São lobos de fome no xisto lascado na dor dos dias, os Pássaros assustados no olhar longiquo do horizonte dificil. Depois das Ceifas feitas, trabalho acabado, fome certa nos longos dias que sobram até nova empreitada. Esta é a fome operária dos homens da planicie. Calos certos nas mãos sem nada, escravas de outras maciezas de bolsos cheios. Manel ganhão, porta voz mandatado pelo rancho de 60 homens e 39 mulheres, vasculha as algibeiras buscando algum suporte para a tarefa que lhe legaram. Enfrentar o patrão – e nele o imenso latifundio roubado- pedindo a caridade de um pão para a ceia dos trabalhadores. Eles juntam-se no átrio cheio de boganvilias, onde um fio de água vigia a cal e o sono dos meninos ricos na brasa canicular do inferno dos ceifeiros. Há homens que lavam a testa e o suor do pescoço no tanque onde nadam alguns peixes, mais frescos que qualquer infância dos meninos homens que já levaram um carreiro na empreitada. E o senhor que não vem. Torreira do sol e um espaço que não dominam. Como um chão que não lhes pertence e que não conhecem, a gravilha morde-lhes os pés calejados onde o restolho já não bica. Demorará muito? Que sombra detêm ele que lhe guarde a pele frágil do abrasador suão que os fere de morte?
Sr engenhêro, o pessoal vem aqui pedir-lhe o favor de rancho melhorado, hoje que é o primeiro dia da empreitada. E que assim se mantenha até à última espiga derrubada. E mais uma migalhinha que dar aos muitos filhos, coitadinhos, que em casa choram com fome e não há mãe que os console.somos gente trabalhadora e honrada, que apenas quer matar a fome cada vez que arrasa uma seara.
Saiba você manel ganhão, homem honrado, que a hora não é de caridades, pois a honra não corta mais espigas que qualquer foice malina. Sabia o manel e todos os que aqui estão as normas com que acederam à empreitada. Elas se mantêm. E nenhum lavrador dos arredores lhes fará contrato melhor ou diferente. Também tenho filhos cá em casa. E vós não sabeis o que custa manter uma Casa destas.
Vossa senhoria permitirá: casa destas não sei, não senhor, que se esta tem sombra das belas flores no pátio, a de algum que aqui esteja, se pátio tem, o deve ao facto de telhado caído e meninos ao relento. Mas a empreitada é dura e o rancho escasso. Convirá vossa senhoria que homens melhor alimentados melhor cuidarão da sua empreitada.
Ora meu caro ganhão, é por vós pois que eu zelo. Empreitada mais rápida, mais dias de taverna e menos toucinho lá na casa. Vá, joguem-se ao trigo e no fim talvez me sobre um cartucho de moedas para distribuir pela malta.

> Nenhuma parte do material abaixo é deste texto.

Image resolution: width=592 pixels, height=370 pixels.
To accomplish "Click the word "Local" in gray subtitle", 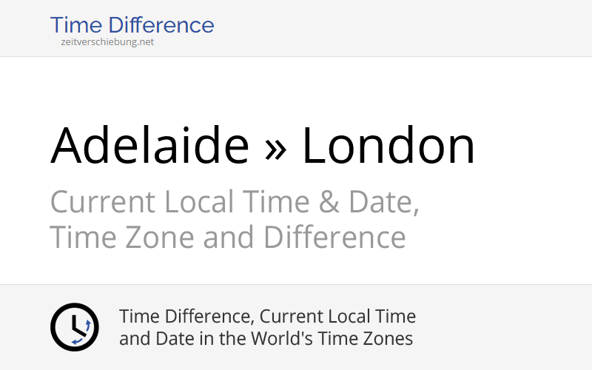I will point(199,202).

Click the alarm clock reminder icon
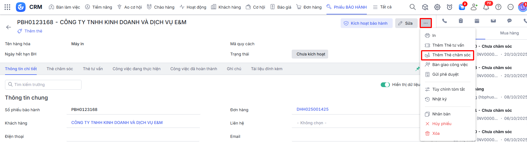coord(449,7)
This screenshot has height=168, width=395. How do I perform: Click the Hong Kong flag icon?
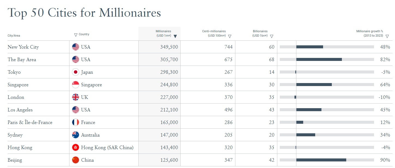pyautogui.click(x=75, y=148)
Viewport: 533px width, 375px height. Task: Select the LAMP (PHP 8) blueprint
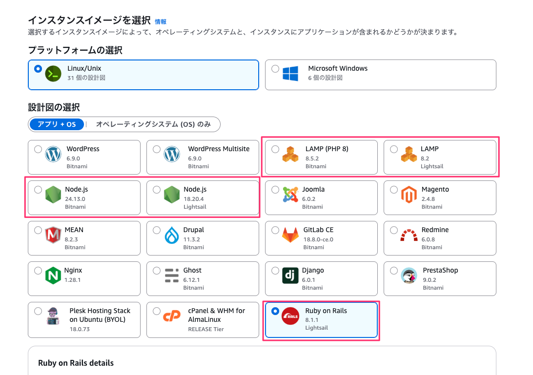[275, 149]
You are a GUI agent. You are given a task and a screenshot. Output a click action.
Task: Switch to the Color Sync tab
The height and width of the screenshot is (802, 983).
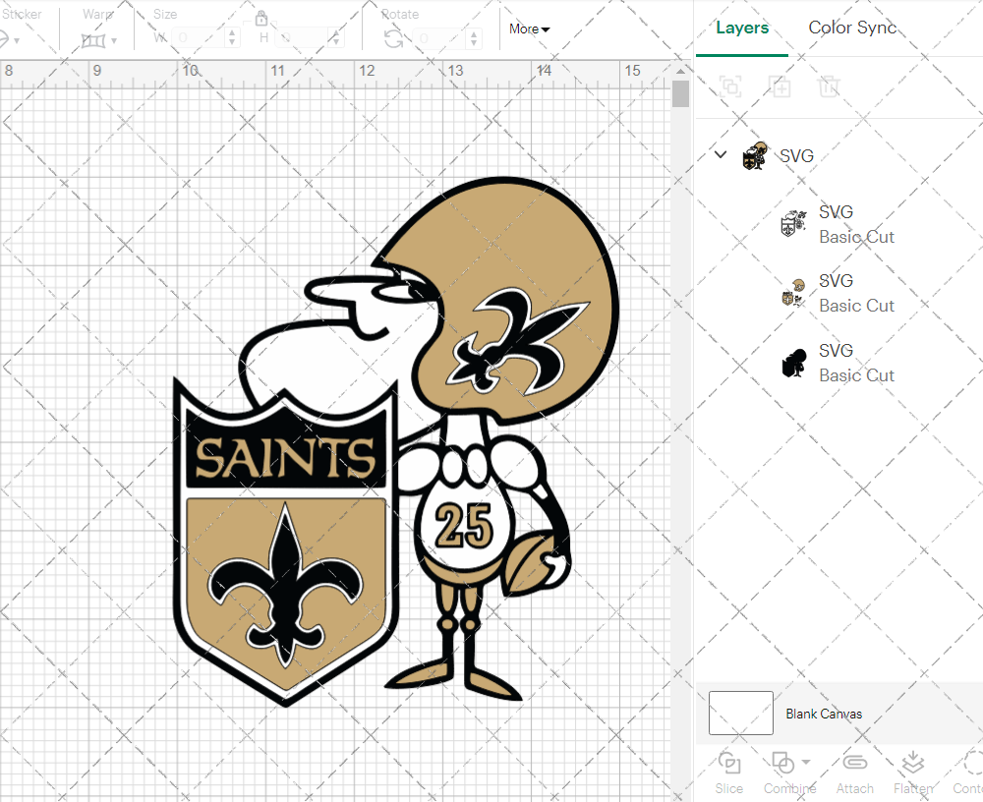tap(852, 28)
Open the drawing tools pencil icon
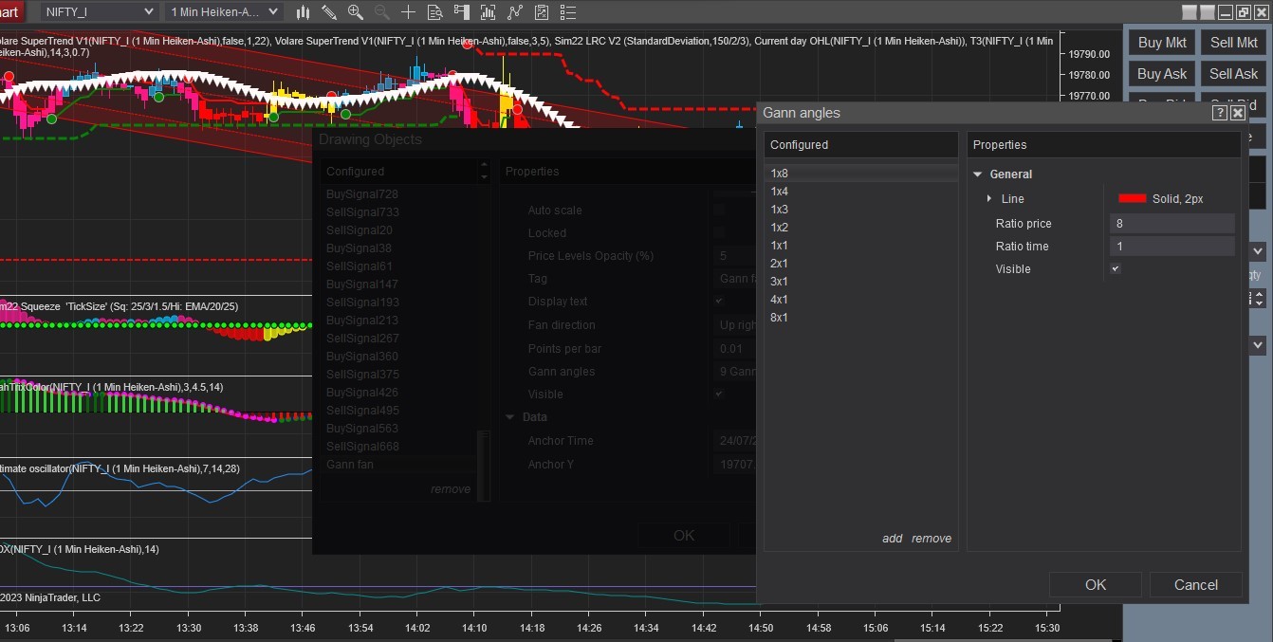 [329, 12]
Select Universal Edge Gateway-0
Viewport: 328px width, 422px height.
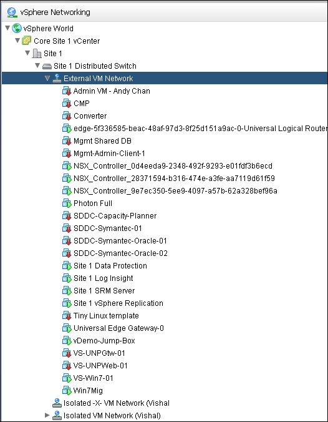pyautogui.click(x=118, y=328)
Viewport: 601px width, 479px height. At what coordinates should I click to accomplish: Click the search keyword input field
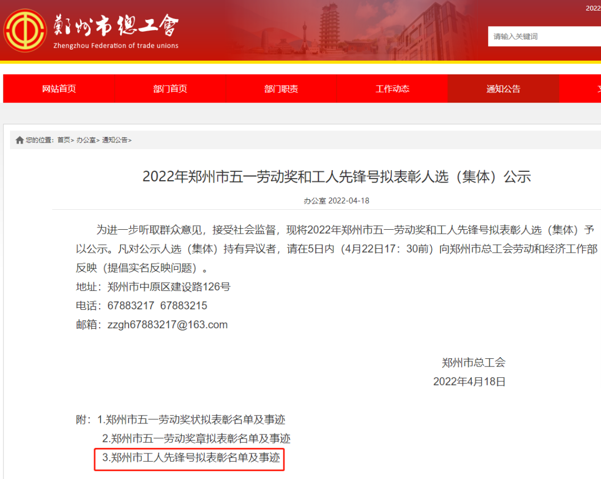(543, 36)
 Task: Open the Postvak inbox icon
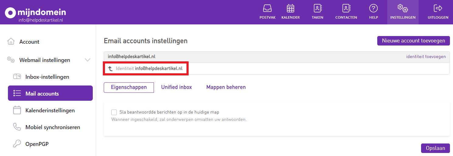click(267, 8)

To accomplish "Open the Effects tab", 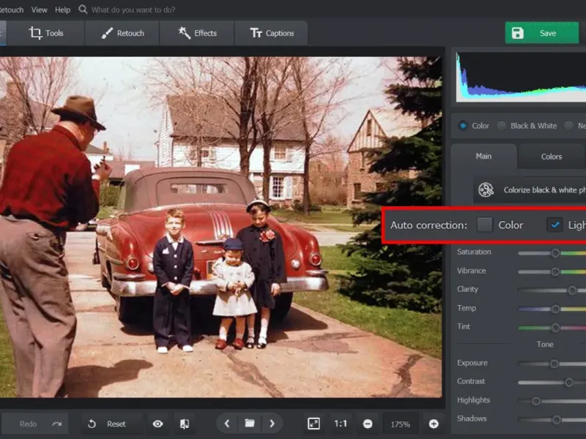I will coord(197,33).
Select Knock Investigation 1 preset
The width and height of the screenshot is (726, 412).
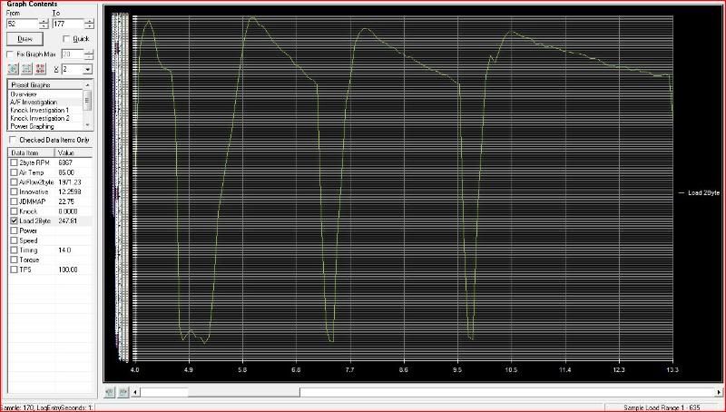pyautogui.click(x=39, y=110)
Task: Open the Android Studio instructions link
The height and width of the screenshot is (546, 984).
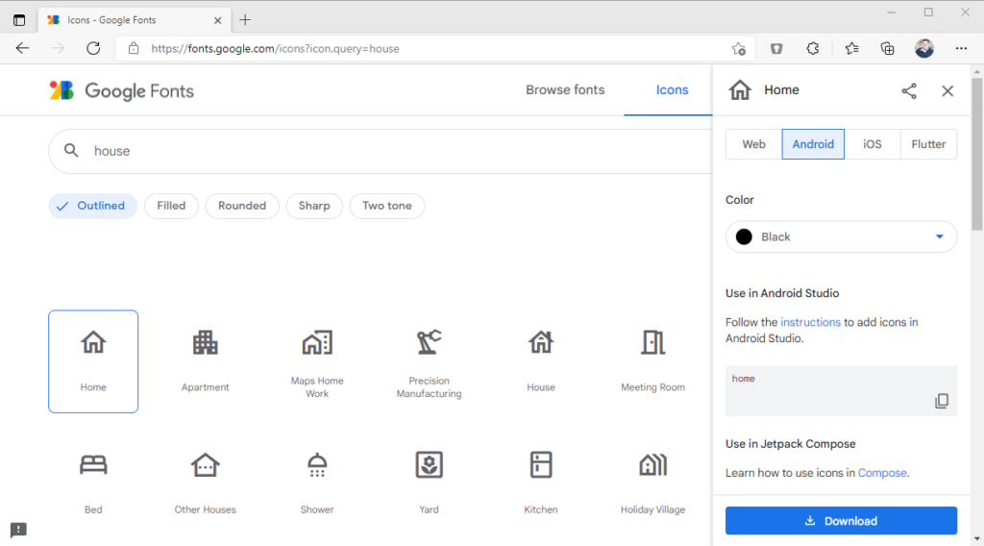Action: tap(810, 322)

Rodados os pés descalços, a planicie levantava ondas de calor lembrando aos homens as lágrimas dos filhos. Uma manhã perdida e menos essa no salário magro ainda apenas prometido. De onde agora a coragem, Sorvedora de todas as forças ainda não gastas mas prometidas? para amanhã está marcada a reunião com o camarada da bicicleta. virá com os avantes!, discutir com os trabalhadores da aldeia a alternativa de luta para o caso se desse de esta falhar. o sangue ferve junto das cigarras anunciando a luta. manel ganhão, na esperança posta na organização dos trabalhadores levanta a moda: «o pão que sobra à riqueza, distribuído pela razão, matava a fome à pobreza e ainda sobrava pão. » e a polifonia foi testemunha da vontade popular e operária. era a reminiscência da vitória que estava certa, ainda que distante!
2 comentários:
A ninguém faltava o pão,
Se este dever se cumprisse:
- Ganharmos em relação
Com o que se produzisse.
António Aleixo
Porque será que me lembrei de Catarina...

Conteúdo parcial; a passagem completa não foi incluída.